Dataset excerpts
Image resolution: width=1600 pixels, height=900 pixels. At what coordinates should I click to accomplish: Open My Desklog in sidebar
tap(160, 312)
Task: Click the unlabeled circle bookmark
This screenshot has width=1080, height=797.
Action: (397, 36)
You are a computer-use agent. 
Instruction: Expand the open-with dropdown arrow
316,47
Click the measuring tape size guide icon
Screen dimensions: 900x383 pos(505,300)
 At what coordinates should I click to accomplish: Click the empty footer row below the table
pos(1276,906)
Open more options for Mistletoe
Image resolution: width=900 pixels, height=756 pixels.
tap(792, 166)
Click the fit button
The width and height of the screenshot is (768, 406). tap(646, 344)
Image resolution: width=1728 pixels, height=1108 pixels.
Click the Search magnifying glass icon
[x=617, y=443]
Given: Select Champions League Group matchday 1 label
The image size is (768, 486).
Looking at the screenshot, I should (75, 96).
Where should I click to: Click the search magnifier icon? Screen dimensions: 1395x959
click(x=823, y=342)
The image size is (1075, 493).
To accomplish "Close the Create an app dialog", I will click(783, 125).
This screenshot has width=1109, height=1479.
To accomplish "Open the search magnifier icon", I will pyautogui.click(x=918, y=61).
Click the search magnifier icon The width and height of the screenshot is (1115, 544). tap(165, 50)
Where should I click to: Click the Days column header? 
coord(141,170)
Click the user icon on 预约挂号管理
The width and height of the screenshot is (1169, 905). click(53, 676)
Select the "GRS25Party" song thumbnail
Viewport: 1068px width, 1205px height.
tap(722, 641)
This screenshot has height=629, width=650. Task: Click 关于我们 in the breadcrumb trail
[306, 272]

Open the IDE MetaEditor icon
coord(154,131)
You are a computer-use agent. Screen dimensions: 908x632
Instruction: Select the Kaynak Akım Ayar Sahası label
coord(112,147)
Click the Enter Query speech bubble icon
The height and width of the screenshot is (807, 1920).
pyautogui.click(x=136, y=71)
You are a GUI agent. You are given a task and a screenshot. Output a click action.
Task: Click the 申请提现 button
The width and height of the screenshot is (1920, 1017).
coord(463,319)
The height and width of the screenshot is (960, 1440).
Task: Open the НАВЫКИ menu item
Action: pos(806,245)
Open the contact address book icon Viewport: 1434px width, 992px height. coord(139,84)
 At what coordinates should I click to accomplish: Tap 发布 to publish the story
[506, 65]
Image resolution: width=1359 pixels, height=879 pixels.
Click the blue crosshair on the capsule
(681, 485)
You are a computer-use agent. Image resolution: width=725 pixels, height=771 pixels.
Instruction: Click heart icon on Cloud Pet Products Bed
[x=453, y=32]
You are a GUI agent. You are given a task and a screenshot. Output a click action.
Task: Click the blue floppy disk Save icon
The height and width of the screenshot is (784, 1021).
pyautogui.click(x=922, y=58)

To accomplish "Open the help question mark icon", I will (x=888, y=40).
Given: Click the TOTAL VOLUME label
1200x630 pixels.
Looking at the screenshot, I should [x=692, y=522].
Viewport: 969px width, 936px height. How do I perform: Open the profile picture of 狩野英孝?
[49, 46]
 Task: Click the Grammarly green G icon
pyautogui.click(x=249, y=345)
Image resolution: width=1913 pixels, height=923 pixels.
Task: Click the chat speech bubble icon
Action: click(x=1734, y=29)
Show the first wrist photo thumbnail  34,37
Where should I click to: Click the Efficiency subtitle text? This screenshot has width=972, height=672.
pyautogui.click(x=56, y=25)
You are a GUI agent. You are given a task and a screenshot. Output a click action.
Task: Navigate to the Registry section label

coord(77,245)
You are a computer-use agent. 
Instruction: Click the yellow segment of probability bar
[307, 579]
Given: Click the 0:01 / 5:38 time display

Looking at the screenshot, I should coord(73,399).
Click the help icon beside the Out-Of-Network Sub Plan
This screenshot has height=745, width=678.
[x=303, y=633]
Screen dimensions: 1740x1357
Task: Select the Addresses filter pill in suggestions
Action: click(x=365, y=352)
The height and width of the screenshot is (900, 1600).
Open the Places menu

What you should do
Above are records; repeat only the lines starting at the line with "Given: Click the TOTAL VOLUME label" and ending at the line with "Show the first", exactly as they appear, both included.

Response to this task
Given: Click the TOTAL VOLUME label
1200x630 pixels.
Looking at the screenshot, I should [x=692, y=522].
Viewport: 969px width, 936px height. How do I perform: Open the profile picture of 狩野英孝?
[49, 46]
 Task: Click the Grammarly green G icon
pyautogui.click(x=249, y=345)
Image resolution: width=1913 pixels, height=923 pixels.
Task: Click the chat speech bubble icon
Action: click(x=1734, y=29)
Show the first wrist photo thumbnail  34,37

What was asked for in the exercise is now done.